* _Assigned task_
Each record below is to be set down again precisely.

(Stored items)
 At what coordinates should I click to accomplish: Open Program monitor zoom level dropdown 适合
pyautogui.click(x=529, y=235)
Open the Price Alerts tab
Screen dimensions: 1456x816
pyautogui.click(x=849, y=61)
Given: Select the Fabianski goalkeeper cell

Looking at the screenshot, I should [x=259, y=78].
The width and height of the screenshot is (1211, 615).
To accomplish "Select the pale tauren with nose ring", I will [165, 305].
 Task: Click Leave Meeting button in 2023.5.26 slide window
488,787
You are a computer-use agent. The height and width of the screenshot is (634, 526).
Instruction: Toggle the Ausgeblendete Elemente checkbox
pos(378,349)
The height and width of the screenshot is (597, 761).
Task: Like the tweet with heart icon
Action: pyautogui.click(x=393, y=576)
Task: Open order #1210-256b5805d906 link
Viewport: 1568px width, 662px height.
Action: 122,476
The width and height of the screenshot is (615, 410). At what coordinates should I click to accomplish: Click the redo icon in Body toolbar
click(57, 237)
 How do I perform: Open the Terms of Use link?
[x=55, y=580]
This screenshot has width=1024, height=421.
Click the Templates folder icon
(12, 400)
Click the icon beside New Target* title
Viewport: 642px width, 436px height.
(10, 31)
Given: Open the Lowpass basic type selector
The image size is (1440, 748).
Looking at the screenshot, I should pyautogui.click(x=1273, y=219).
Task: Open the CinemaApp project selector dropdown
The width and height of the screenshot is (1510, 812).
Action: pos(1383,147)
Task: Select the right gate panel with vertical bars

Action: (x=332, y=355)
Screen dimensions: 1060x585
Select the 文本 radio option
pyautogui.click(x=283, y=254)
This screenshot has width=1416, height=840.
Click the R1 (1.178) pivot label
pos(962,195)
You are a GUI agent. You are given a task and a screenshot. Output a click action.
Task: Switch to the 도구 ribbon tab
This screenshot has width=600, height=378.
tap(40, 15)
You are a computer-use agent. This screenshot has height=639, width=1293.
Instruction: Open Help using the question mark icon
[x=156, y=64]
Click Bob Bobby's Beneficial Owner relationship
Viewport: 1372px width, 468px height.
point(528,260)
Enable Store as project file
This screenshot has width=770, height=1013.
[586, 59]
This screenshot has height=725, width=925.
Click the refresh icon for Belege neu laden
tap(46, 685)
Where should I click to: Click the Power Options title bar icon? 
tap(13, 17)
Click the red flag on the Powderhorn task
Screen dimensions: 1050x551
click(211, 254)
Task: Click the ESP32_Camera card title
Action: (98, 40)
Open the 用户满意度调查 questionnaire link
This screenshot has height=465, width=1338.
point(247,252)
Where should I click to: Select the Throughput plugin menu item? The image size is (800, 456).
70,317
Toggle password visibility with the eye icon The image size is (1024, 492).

* _Response_
 At what coordinates should I click to accomplish: Open Program monitor zoom level dropdown 适合
pyautogui.click(x=529, y=235)
Open the Price Alerts tab
Screen dimensions: 1456x816
pyautogui.click(x=849, y=61)
Given: Select the Fabianski goalkeeper cell

Looking at the screenshot, I should [x=259, y=78].
The width and height of the screenshot is (1211, 615).
To accomplish "Select the pale tauren with nose ring", I will [165, 305].
 Task: Click Leave Meeting button in 2023.5.26 slide window
488,787
You are a computer-use agent. The height and width of the screenshot is (634, 526).
Instruction: Toggle the Ausgeblendete Elemente checkbox
pos(378,349)
The height and width of the screenshot is (597, 761).
Task: Like the tweet with heart icon
Action: pyautogui.click(x=393, y=576)
Task: Open order #1210-256b5805d906 link
Viewport: 1568px width, 662px height.
Action: 122,476
The width and height of the screenshot is (615, 410). At what coordinates should I click to accomplish: Click the redo icon in Body toolbar
click(57, 237)
 How do I perform: Open the Terms of Use link?
[x=55, y=580]
This screenshot has width=1024, height=421.
Click the Templates folder icon
(12, 400)
Click the icon beside New Target* title
Viewport: 642px width, 436px height.
(10, 31)
Given: Open the Lowpass basic type selector
The image size is (1440, 748).
Looking at the screenshot, I should pyautogui.click(x=1273, y=219).
Task: Open the CinemaApp project selector dropdown
The width and height of the screenshot is (1510, 812).
Action: pos(1383,147)
Task: Select the right gate panel with vertical bars

Action: (x=332, y=355)
Screen dimensions: 1060x585
Select the 文本 radio option
pyautogui.click(x=283, y=254)
This screenshot has width=1416, height=840.
Click the R1 (1.178) pivot label
pos(962,195)
You are a GUI agent. You are given a task and a screenshot. Output a click action.
Task: Switch to the 도구 ribbon tab
This screenshot has width=600, height=378.
tap(40, 15)
You are a computer-use agent. This screenshot has height=639, width=1293.
Instruction: Open Help using the question mark icon
[x=156, y=64]
Click Bob Bobby's Beneficial Owner relationship
Viewport: 1372px width, 468px height.
point(528,260)
Enable Store as project file
This screenshot has width=770, height=1013.
[586, 59]
This screenshot has height=725, width=925.
Click the refresh icon for Belege neu laden
tap(46, 685)
Where should I click to: Click the Power Options title bar icon? 
tap(13, 17)
Click the red flag on the Powderhorn task
Screen dimensions: 1050x551
click(211, 254)
Task: Click the ESP32_Camera card title
Action: (98, 40)
Open the 用户满意度调查 questionnaire link
This screenshot has height=465, width=1338.
point(247,252)
Where should I click to: Select the Throughput plugin menu item? The image size is (800, 456).
70,317
Toggle password visibility with the eye icon The image size is (1024, 492).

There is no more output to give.